Дуня окинула взглядом собравшихся во дворе, убедившись, что все здесь, внутри никого не осталось, ответила:
— Забивай.
В коляску Аграфена усадила вместо себя отца Иону, заявив:
— С телегой пойду, а то чуть недоглядишь, или опрокинут чего, или просыплют. Поворчи тут у меня!
Последнее она адресовала пытавшемуся возразить конюху, что правил запряженной в телегу лошадью.
Выезжали и выходили из имения его обитатели под стук молотка: конюхи заколачивали все двери, в доме и флигелях.
Въехав в Покровку, Дуня с Глашей удивились тому, как сосредоточенно, без причитаний собирались в дорогу крестьяне, даже ребятишки не путались без толку под ногами, а помогали взрослым. Староста и Тихон сумели подобрать нужные слова. Староста подъехал к хозяйке на пегой кобылке и, поклонившись, доложил:
— Почитай, все готовы, матушка барыня. Я к язычникам Евсейку послал, упредить. Его Ворожея любит, пару лет назад от смертушки верной отвела. Мальчонка у них в поселении всю зиму тогда провёл.
— Вели отправляться, а ты с нами оставайся. Ещё кое-какие дела завершить надобно, — сказала Дуня.
По команде старосты люди потянулись к дороге, возглавлял нестройную колонну Тихон.

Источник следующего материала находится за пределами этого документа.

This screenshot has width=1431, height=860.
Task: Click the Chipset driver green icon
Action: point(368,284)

Дуня с Глашей, сопровождаемые Демьяном и старостой, поехали к мельнице. Оська ждал около мельницы рядом с телегой, нагруженной мешками и держал в поводу лошадь.
— Колесо застопорил, —
— Так и сделаю, езжай, — распорядилась Дуня, соскакивая с вороного коня. Не привыкший к седлу коренник её слушался, почувствовал твёрдую руку.
Глаше успел помочь спешившийся Демьян, попутно шикнувший на Оську:
— Сказано — езжай, чего стоишь рот раззявил.

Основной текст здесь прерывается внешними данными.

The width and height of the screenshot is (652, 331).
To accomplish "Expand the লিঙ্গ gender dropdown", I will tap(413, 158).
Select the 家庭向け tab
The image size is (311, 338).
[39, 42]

— Н-но, родимая, — дёрнул поводья Оська и пошёл рядом с телегой, напевая: — Ах, зачем эта ночь так была хороша, не болела бы грудь, не страдала б душа.
Дуня с Глашей забрали амулет и сплавили между собой жернова, после чего направились в кузню. Там староста предложил просто отделить меха и забрать с собой. Выйдя из кузни и сев в седло, Дуня посмотрела в сторону засеянного пшеницей поля. По зелёным, ещё не набравшим силу колосьям гнал волны небольшой ветер, кое-где синели цветы василька.

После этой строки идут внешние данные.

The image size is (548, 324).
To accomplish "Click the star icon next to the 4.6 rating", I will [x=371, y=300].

— Никак, жечь будешь, матушка барыня? — спросил староста и перекрестился.
— Буду, — подтвердила Дуня. — Мы с Глашей заложим магические шары, завтра с утра полыхнёт. На дома огонь не перекинется. У меня тоже сердце кровью обливается, столько труда. Ну да ничего, прогонят наши французов, папенька поможет зерно в других губерниях закупить.
Успокоив старосту и себя саму, Дуня направила коня к полю. На то, чтобы заложить огненные шары, понадобилось время. Когда четверо всадников выехали из деревни, на дороге уже никого не было. Староста опередил остальных, выступая проводником. Проехав около половины версты, он свернул в лес. Последовавшие за ним Дуня, Глаша и Демьян были удивлены, обнаружив между деревьями достаточно широкую просеку.
— Странно, как такую с дороги не замечали, сколь раз ездили, — сказал Демьян.
— Так всё правильно, кто не знает, тот пути не увидит, — ответил староста. — Волхвы, это старейшины ихние, да Ворожея глаза всем отводят.
Глаша приотстала, прямо с коня затирая следы.
— Это на время, — объяснила она. — Когда уже всё добро и скот с птицей из деревни перевезут, мы с тобой, Дуня, хорошенько следы уничтожим и тут, и на дороге. Раз, говоришь, маг сильный у французов, лишними эти меры не будут.
— Дай Бог, успеть всё забрать, — сказал староста и тоже пояснил: — Сейчас мы доедем до Перуновой поляны, а оттуда к поселению только пешком по тропке можно дойти.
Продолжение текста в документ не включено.